Take care to achieve meticulous hemostasis in the axilla and chest wall. Close the wound in layers over closed-suction drainage to prevent seroma formation, a common complication in this anatomical region.


PART II: PECTORALIS MAJOR TRANSFER

While the pectoralis major muscle is rarely utilized for free muscle transfer due to its relatively short pedicle and visible donor site morbidity, it remains an indispensable tool in the reconstructive surgeon's repertoire. It is most commonly deployed as a pedicled muscle flap for head, neck, and sternal reconstruction, or as a bipolar pedicled transfer to restore elbow flexion (Clark's transfer).

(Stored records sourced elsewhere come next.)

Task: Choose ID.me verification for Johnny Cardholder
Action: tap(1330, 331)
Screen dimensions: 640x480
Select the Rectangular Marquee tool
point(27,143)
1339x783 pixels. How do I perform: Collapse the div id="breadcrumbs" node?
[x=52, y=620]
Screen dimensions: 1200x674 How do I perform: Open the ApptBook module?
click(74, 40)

Occasionally, it is utilized as a free innervated functioning muscle transfer to restore finger flexion in severe Volkmann's ischemic contracture or brachial plexus injuries.

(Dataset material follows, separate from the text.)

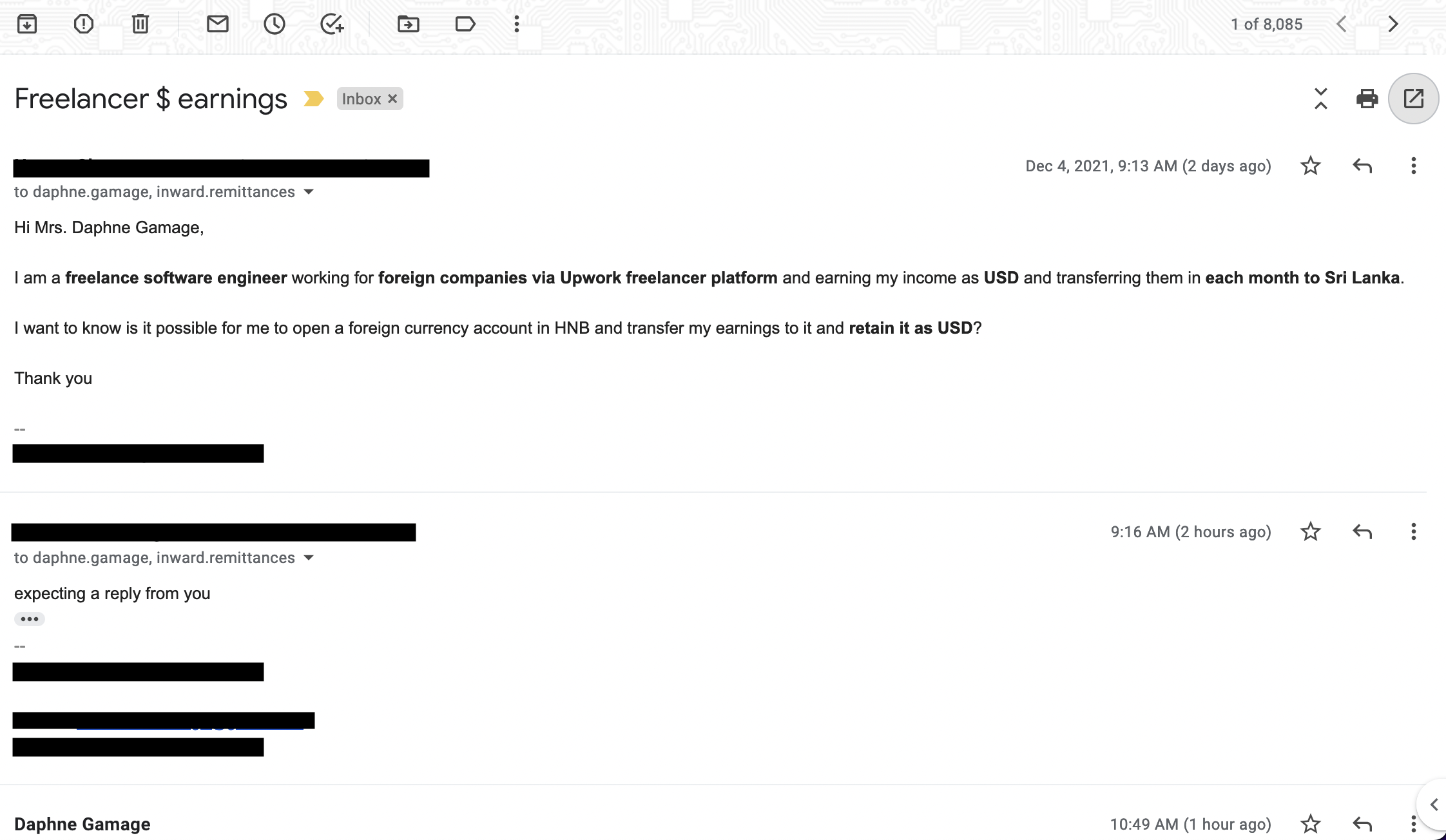
Task: Star the Dec 4, 2021 message
Action: [x=1310, y=166]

Indications and Biomechanics

The pectoralis major is a powerful internal rotator, adductor, and flexor of the humerus. It consists of two distinct anatomical and functional components:
1. Superior (Clavicular) Component: Arises along the medial one-half of the clavicle and extends inferiorly and laterally to the lateral margin of the bicipital groove.
2. Inferior (Sternocostal) Component: Arises along the anterior surface of the sternum, the costal cartilages of ribs two through six, and the external oblique muscle aponeurosis. It passes laterally, inserting on the humerus deep to the clavicular portion.

Clinical Indications:
* Pedicled transfer for sternal wound dehiscence or mediastinitis.
* Pedicled functional transfer to restore elbow flexion (biceps/brachialis loss).
* Free innervated transfer to restore finger flexion.
* Head and neck soft tissue reconstruction.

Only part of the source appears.